Event review: IBM Information on Demand, Berlin

Organisations are accumulating information rapidly – a lot of information – and as research shows, the majority have challenges managing and exploiting it.

It was against this background that I recently attended IBM’s 2009 ’Information on Demand’ event (IOD2009) in Berlin, designed to bring together customers, partners and industry analysts like me to discuss information management related matters and how IBM technology and services are relevant to them.

The danger with such end-user oriented gatherings is that they are so often designed primarily to cater for the immediate needs of ’the faithful’, i.e. existing customers that are already committed the vendor’s offerings, and just want to know about the latest releases and roadmaps, and perhaps have an opportunity to network and party with their peers.

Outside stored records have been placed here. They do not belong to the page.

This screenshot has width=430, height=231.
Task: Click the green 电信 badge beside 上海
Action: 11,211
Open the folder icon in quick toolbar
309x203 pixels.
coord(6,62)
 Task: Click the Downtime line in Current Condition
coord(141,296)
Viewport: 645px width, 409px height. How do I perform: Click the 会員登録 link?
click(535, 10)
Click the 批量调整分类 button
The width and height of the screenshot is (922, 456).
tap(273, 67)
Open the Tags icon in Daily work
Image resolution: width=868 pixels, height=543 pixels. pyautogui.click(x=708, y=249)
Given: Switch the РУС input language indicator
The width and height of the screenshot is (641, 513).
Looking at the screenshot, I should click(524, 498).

Now I am not going to say that IOD2009 didn’t have an element of this. Indeed, I would have been worried if it didn’t as it’s important to keep customers in the loop and gather their feedback at a detailed product level. It is also extremely valuable when a vendor facilitates networking and knowledge exchange within its user and partner community. Beyond such essentials, however, it is nice when events push the out the boundaries, tackle some of the bigger questions and issues, and even promote some thought leadership and best practice. IOD2009 delivered on these things too.

One of the enabling factors here is the breadth and depth of the IBM information management portfolio. Unlike niche vendors who can only address one part of the problem, and therefore sometimes define the world in a very blinkered manner and skew conversations accordingly, IBM has the luxury of considering the bigger picture holistically, in the knowledge that it has solutions relevant to most parts of it. In addition, the presence of its professional services divisions helps it to maintain solid bridges between the PowerPoint-centric world of product management and the real world in which solutions must be made to work in practice.

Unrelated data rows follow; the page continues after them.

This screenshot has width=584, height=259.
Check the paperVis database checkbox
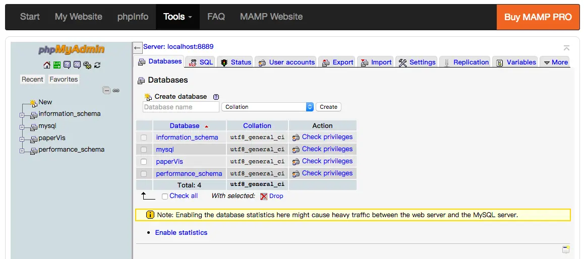[144, 162]
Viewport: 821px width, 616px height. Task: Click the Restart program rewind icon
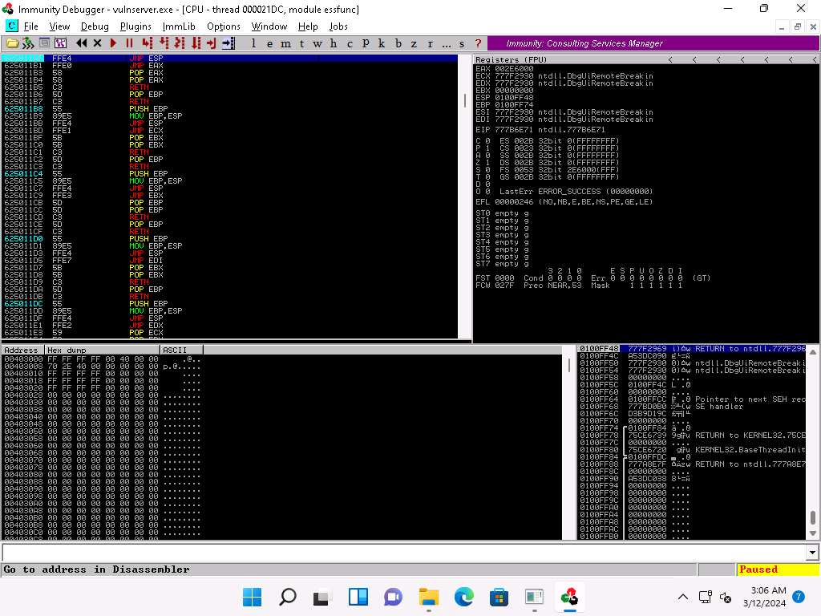click(82, 43)
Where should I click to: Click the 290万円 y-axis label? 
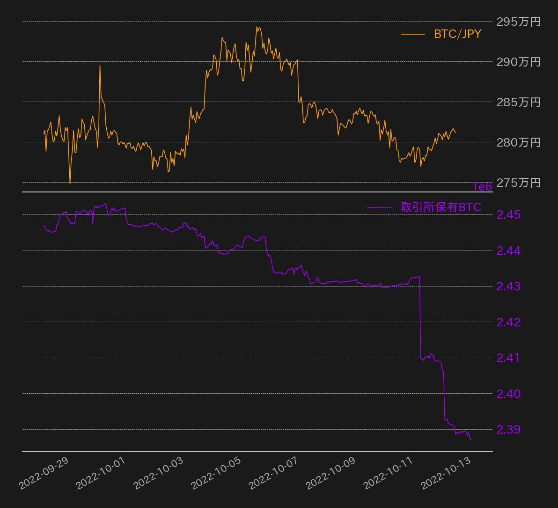pos(518,62)
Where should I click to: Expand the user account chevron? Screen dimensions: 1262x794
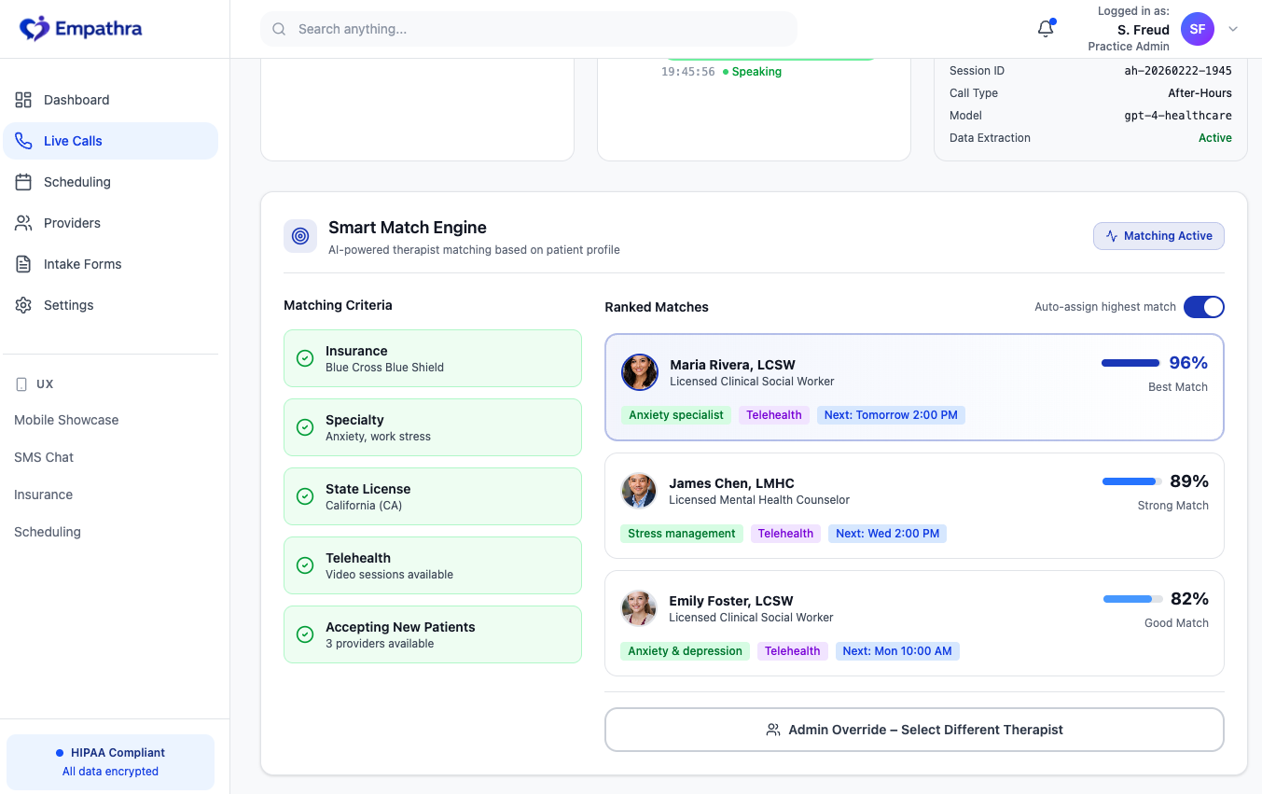coord(1233,29)
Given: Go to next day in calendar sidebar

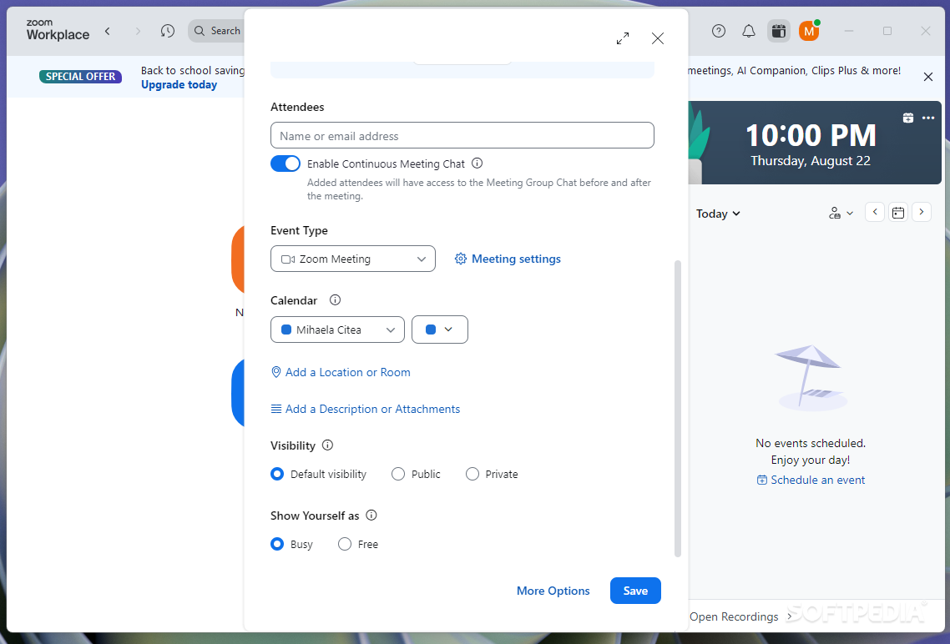Looking at the screenshot, I should 922,212.
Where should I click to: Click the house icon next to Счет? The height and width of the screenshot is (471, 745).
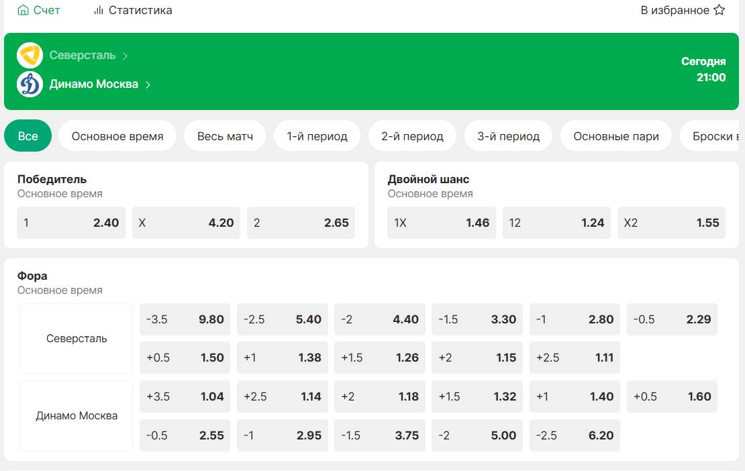point(23,10)
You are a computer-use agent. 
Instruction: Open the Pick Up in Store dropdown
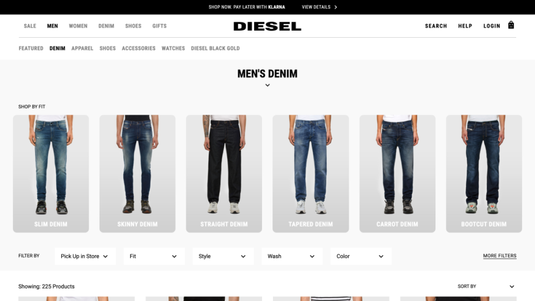[x=85, y=256]
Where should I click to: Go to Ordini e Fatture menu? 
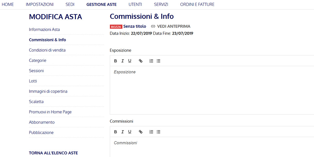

The only thing that gets in the way, at least for a pragmatic Brit like me with simple working class roots, is the amount of management consulting speak that American IBM executives insist on using when articulating visions, problems and solutions. Having said this, you can get a pretty good feel for the central theme of IOD2009, the ’Information Agenda’, from some of the sound bites and phrases used in various keynotes:

* Leverage information for smarter business outcomes

* Move from information based projects to an information based enterprise

* Effective analysis and decision making starts with trusted information

* Creating meaningful business insights is what matters

* Put new intelligence to work to achieve ongoing differentiation and market leadership

* From application led transformation to information led transformation

* Right information at the right time at the right point in the business process

* The workplace is everywhere so data needs to be available everywhere

* Become an intelligent company

These are from my notes, and while I may not have jotted all of them down exactly right, the flavour and sentiment of what the audience heard should be pretty clear.

The overriding message was to move forward from the fragmented way in which information has typically been managed and exploited in the past, and start joining the dots. There is an organisational value perspective to this, which centres on a view of information as an enterprise level asset with the potential to contribute a lot more benefit than is being realised today. The key here is to break down barriers and open up silos to generate more coherent higher level insights into performance and operations.

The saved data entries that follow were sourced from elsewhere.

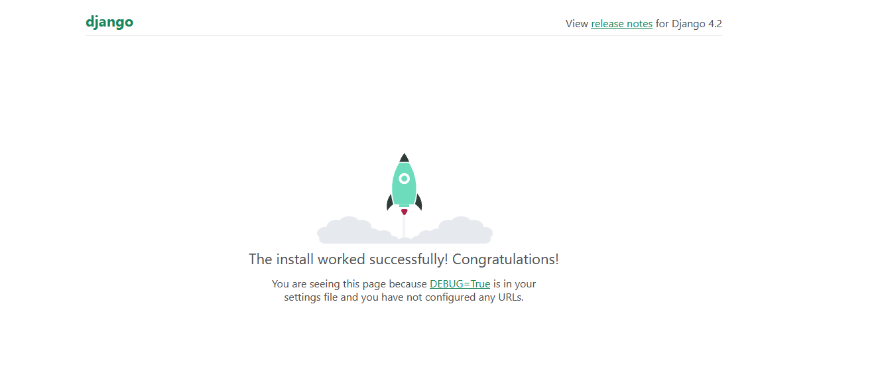The image size is (882, 383).
Task: Click the word "Congratulations!" in heading
Action: 505,259
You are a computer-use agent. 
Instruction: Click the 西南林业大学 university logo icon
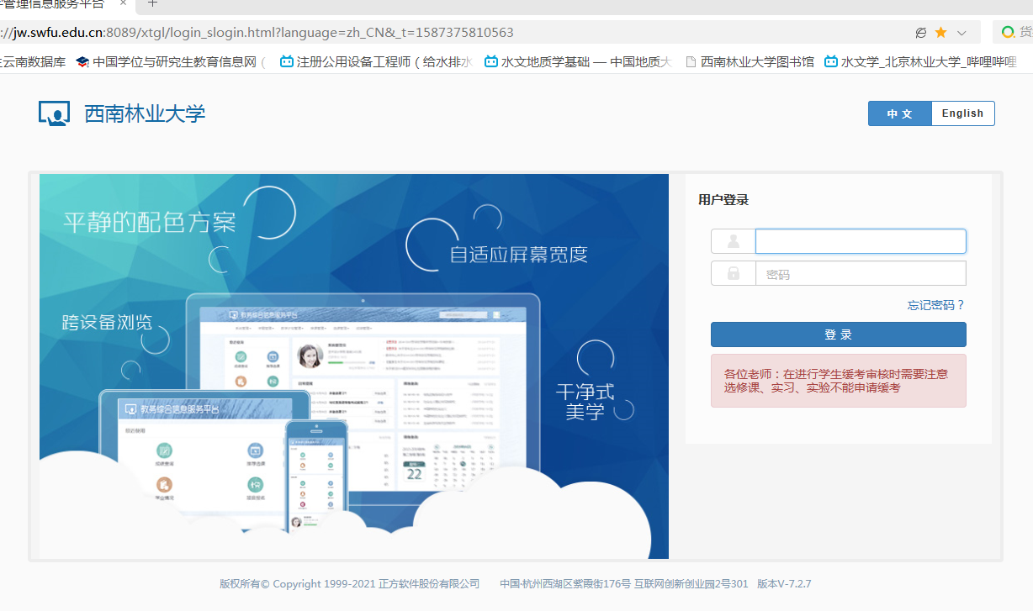54,113
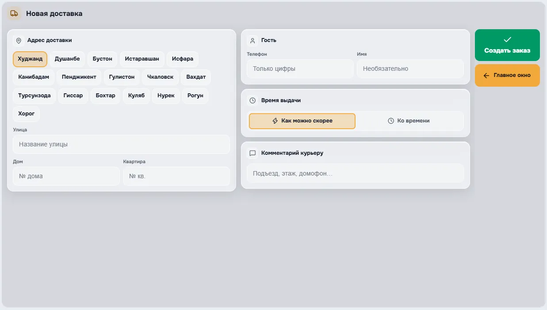547x310 pixels.
Task: Click the clock icon beside Время выдачи
Action: pyautogui.click(x=252, y=101)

Related to this is the functional dimension, based on the argument that we can manage and exploit information more effectively if we coordinate policy and practice across storage, backup, archival, description, discovery, retrieval, search, analytics, access, delivery, and so on. The cost and risk benefits of such a coordinated approach are particularly relevant against the backdrop of the current economic and regulatory environment.

The Information Agenda represents a step forward for IBM in the way it articulates information related challenges and how its various products and services work together to help tackle them. IBM is not telling us anything we don’t already know in terms of defining the problem, and is certainly not the only vendor waking up to what’s required. But now it is getting its own act together in terms of joined up thinking and offerings, which is something it has sometimes struggled with in the past, it’s got to the stage where it really can help its customers to define or review their thoughts, priorities and plans in the bigger picture context.

The maturing of IBM’s approach around the Information Agenda concept therefore has to be welcomed. Suppliers that can see beyond point products and have a grown up conversation about pulling the relevant threads together in a practical way have much more to contribute.

With this in mind, I found the detailed breakout sessions dealing with best practice and cross domain views of the world particularly interesting at IOD2009. The traditional product oriented content was still there, but set against the backdrop of the holistic Information Agenda concept, I am sure a lot of delegates couldn’t help but return to their organisations with bigger ideas and a motivation to put them into practice.